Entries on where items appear
# # # # #
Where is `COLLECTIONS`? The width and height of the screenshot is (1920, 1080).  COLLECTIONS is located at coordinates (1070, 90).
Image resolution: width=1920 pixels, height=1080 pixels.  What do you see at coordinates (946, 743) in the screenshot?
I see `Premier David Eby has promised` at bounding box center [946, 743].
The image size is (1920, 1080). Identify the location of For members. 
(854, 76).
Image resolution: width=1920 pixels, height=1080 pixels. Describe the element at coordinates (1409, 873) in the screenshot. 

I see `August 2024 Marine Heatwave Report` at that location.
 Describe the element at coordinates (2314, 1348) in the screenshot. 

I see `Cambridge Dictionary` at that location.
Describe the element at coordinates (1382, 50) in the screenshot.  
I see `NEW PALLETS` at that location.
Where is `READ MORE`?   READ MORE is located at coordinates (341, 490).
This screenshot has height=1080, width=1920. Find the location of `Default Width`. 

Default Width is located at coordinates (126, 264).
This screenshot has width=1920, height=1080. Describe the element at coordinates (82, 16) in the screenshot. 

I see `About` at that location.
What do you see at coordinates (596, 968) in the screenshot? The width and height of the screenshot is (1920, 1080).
# # # # #
**Required work:**
Update the lines above so that every "Describe the element" becomes "Name the element", with all other text left unchanged.

**Result of this task:**
Where is `COLLECTIONS`? The width and height of the screenshot is (1920, 1080).  COLLECTIONS is located at coordinates (1070, 90).
Image resolution: width=1920 pixels, height=1080 pixels.  What do you see at coordinates (946, 743) in the screenshot?
I see `Premier David Eby has promised` at bounding box center [946, 743].
The image size is (1920, 1080). Identify the location of For members. 
(854, 76).
Image resolution: width=1920 pixels, height=1080 pixels. Name the element at coordinates (1409, 873) in the screenshot. 

I see `August 2024 Marine Heatwave Report` at that location.
 Name the element at coordinates (2314, 1348) in the screenshot. 

I see `Cambridge Dictionary` at that location.
Name the element at coordinates (1382, 50) in the screenshot.  
I see `NEW PALLETS` at that location.
Where is `READ MORE`?   READ MORE is located at coordinates (341, 490).
This screenshot has height=1080, width=1920. Find the location of `Default Width`. 

Default Width is located at coordinates (126, 264).
This screenshot has width=1920, height=1080. Name the element at coordinates (82, 16) in the screenshot. 

I see `About` at that location.
What do you see at coordinates (596, 968) in the screenshot? The width and height of the screenshot is (1920, 1080).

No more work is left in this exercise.